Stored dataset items
== Segment start ==
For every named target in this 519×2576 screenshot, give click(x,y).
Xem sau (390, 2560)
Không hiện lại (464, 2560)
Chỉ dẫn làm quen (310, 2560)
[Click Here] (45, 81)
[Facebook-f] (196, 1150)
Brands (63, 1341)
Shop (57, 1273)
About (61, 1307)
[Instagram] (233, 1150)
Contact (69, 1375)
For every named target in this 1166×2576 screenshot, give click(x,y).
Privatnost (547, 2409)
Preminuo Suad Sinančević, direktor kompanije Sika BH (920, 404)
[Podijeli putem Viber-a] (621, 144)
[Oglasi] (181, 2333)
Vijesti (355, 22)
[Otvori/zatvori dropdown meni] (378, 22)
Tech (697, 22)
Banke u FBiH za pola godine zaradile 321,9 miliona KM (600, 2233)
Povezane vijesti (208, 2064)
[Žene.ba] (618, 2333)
== Segment end ==
All of the data is to be transcribed exactly as written.

● **RESULT OF THE EXERCISE**
For every named target in this 519×2576 screenshot, give click(x,y).
Xem sau (390, 2560)
Không hiện lại (464, 2560)
Chỉ dẫn làm quen (310, 2560)
[Click Here] (45, 81)
[Facebook-f] (196, 1150)
Brands (63, 1341)
Shop (57, 1273)
About (61, 1307)
[Instagram] (233, 1150)
Contact (69, 1375)
For every named target in this 1166×2576 screenshot, give click(x,y).
Privatnost (547, 2409)
Preminuo Suad Sinančević, direktor kompanije Sika BH (920, 404)
[Podijeli putem Viber-a] (621, 144)
[Oglasi] (181, 2333)
Vijesti (355, 22)
[Otvori/zatvori dropdown meni] (378, 22)
Tech (697, 22)
Banke u FBiH za pola godine zaradile 321,9 miliona KM (600, 2233)
Povezane vijesti (208, 2064)
[Žene.ba] (618, 2333)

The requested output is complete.